> **Task**:
Look below for the line that has "Contact Us (315, 913)". Set down the lines from there through the line that has "2022 (219, 230)", exactly as written.

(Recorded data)
━━━━━━━━━━

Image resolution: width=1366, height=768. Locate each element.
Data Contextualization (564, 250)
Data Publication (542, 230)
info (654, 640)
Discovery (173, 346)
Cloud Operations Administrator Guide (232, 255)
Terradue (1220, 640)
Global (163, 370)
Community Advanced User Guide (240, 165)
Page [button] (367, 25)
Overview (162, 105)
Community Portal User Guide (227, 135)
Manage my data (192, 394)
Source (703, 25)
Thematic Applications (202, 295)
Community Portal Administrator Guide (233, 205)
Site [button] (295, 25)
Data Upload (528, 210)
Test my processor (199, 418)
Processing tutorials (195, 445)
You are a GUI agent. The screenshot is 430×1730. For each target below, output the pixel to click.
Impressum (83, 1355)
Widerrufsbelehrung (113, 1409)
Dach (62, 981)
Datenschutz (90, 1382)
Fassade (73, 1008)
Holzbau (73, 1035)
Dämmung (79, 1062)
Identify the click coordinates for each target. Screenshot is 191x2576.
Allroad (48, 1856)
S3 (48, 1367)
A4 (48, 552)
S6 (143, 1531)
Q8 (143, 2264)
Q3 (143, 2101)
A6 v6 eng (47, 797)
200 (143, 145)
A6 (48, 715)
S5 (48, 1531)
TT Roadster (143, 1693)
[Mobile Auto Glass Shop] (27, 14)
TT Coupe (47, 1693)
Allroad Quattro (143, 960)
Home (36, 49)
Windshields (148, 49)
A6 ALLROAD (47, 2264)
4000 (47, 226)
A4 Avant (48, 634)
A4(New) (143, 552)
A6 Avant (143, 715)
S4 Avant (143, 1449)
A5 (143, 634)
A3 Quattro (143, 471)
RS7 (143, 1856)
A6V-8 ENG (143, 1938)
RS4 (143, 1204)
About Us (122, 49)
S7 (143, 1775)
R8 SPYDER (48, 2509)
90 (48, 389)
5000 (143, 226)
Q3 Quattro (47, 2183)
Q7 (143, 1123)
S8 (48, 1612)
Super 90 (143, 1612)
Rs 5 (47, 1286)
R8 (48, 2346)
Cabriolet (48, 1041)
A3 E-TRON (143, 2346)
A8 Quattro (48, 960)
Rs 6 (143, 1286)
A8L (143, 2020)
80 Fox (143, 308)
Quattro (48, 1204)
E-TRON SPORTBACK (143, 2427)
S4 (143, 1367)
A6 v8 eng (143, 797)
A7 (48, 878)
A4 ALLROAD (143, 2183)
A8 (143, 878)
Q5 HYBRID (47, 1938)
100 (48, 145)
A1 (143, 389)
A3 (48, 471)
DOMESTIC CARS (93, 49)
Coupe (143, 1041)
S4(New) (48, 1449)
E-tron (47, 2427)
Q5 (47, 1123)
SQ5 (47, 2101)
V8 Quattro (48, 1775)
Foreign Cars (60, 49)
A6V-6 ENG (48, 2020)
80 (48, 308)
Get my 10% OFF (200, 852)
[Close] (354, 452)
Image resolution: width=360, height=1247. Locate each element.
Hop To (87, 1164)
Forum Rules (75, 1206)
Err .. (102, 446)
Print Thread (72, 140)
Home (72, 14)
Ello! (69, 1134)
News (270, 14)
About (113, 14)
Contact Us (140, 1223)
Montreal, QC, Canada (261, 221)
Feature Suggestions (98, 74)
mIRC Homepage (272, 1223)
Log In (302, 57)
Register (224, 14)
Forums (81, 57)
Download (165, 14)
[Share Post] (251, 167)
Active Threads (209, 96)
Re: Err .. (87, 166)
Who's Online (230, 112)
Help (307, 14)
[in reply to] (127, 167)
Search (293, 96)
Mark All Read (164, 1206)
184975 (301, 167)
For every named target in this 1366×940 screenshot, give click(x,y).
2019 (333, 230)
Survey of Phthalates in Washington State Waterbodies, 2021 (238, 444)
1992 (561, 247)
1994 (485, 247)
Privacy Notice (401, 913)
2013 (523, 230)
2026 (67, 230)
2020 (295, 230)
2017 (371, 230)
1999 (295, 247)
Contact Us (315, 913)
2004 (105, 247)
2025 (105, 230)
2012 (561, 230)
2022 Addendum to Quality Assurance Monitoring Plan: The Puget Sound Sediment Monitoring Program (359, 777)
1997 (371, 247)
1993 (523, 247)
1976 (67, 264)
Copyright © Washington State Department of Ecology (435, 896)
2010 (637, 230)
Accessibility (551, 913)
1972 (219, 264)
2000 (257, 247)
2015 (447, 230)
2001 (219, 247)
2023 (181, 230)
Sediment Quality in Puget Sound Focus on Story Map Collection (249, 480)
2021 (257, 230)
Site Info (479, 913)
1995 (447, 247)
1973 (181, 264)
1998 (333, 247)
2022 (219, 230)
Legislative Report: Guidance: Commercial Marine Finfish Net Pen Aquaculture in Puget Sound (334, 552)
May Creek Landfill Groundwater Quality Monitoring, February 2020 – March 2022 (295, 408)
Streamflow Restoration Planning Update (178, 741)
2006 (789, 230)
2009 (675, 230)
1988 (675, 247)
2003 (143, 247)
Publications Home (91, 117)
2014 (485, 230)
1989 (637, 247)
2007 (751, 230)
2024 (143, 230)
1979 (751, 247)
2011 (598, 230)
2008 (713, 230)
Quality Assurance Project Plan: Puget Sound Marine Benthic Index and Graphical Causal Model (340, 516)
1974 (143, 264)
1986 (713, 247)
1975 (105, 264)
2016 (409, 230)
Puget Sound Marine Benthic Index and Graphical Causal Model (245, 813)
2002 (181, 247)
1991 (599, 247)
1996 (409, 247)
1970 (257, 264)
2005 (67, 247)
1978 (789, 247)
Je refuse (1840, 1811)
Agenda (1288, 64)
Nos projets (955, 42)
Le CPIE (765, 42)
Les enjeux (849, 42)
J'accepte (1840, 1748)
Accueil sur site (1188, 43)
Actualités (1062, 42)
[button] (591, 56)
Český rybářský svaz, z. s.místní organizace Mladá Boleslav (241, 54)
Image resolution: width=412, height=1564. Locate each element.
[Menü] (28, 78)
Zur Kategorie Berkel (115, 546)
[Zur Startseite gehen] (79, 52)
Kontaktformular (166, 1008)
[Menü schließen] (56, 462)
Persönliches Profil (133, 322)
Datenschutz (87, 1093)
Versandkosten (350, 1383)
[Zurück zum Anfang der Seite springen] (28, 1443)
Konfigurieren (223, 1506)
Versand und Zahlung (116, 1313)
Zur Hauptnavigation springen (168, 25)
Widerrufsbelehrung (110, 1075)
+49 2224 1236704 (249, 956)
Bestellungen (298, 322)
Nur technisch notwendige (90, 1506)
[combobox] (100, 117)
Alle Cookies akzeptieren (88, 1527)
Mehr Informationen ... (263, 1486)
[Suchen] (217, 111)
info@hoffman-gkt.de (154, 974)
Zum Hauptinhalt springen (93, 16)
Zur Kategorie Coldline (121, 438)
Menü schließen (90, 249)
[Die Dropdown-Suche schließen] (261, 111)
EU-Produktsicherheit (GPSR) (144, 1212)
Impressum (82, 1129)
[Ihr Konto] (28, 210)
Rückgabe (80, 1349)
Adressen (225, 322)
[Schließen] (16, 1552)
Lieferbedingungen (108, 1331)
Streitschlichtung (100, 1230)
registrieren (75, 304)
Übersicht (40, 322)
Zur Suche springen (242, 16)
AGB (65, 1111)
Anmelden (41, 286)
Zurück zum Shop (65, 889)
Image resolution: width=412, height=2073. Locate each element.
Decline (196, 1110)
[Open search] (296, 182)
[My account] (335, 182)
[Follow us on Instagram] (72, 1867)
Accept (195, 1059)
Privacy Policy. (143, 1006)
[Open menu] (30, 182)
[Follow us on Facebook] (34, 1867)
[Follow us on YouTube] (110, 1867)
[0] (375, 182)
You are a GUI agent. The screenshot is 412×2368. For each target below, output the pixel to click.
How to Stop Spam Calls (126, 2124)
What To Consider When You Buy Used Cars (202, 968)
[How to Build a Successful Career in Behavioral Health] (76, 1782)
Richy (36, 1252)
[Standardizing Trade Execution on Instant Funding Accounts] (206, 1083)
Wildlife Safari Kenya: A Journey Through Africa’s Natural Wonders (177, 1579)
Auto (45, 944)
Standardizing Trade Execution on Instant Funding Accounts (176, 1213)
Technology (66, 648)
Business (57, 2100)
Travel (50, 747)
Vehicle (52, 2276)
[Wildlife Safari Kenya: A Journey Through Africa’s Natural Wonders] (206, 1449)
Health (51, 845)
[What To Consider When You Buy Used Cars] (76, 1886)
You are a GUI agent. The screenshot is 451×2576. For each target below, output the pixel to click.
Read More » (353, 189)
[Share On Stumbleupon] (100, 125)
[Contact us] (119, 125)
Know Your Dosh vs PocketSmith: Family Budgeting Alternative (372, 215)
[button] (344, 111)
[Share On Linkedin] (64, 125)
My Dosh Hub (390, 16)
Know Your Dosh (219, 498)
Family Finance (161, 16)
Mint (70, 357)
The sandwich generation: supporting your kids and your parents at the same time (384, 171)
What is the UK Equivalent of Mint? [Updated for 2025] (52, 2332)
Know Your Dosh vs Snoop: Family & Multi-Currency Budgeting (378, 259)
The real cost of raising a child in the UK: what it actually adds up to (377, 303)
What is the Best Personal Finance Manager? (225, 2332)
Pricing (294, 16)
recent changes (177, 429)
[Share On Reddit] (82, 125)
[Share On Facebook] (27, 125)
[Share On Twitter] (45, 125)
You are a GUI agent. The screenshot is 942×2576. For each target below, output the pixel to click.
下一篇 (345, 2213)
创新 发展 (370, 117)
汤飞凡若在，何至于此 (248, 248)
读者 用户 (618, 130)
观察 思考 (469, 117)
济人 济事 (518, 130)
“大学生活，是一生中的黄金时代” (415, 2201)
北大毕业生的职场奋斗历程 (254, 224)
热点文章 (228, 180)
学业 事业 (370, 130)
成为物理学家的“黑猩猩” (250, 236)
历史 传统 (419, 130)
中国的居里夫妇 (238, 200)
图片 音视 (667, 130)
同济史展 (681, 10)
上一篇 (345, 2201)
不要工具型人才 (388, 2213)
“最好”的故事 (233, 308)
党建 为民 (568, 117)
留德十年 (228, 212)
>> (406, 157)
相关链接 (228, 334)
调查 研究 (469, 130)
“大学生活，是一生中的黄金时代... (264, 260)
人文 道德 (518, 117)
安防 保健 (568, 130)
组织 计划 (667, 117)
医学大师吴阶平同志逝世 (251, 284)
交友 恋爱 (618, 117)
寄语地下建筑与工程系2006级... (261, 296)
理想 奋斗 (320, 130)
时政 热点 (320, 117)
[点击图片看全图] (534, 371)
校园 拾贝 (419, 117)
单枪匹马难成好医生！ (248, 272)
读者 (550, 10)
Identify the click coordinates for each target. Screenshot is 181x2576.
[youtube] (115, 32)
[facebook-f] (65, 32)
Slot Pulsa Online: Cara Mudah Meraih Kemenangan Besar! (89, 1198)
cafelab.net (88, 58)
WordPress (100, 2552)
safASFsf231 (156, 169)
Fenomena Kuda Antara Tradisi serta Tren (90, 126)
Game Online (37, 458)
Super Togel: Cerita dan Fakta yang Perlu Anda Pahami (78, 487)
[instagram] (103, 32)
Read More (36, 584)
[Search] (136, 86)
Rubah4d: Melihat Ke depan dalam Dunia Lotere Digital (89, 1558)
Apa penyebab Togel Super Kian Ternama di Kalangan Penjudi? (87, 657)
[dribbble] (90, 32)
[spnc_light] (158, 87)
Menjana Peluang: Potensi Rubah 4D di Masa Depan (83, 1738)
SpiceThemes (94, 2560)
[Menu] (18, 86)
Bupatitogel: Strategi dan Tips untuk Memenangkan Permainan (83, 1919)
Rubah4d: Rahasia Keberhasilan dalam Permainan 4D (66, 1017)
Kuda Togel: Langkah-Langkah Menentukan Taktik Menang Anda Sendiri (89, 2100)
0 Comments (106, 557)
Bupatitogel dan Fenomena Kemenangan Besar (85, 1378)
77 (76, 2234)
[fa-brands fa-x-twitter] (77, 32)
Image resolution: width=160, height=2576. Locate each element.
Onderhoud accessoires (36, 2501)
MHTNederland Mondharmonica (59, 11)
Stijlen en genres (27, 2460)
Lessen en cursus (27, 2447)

━━━━━━━━━━

> **Answer box**:
Contact Us (315, 913)
2004 (105, 247)
2025 (105, 230)
2012 (561, 230)
2022 Addendum to Quality Assurance Monitoring Plan: The Puget Sound Sediment Monitoring Program (359, 777)
1997 (371, 247)
1993 (523, 247)
1976 (67, 264)
Copyright © Washington State Department of Ecology (435, 896)
2010 (637, 230)
Accessibility (551, 913)
1972 (219, 264)
2000 (257, 247)
2015 (447, 230)
2001 (219, 247)
2023 (181, 230)
Sediment Quality in Puget Sound Focus on Story Map Collection (249, 480)
2021 (257, 230)
Site Info (479, 913)
1995 (447, 247)
1973 (181, 264)
1998 (333, 247)
2022 (219, 230)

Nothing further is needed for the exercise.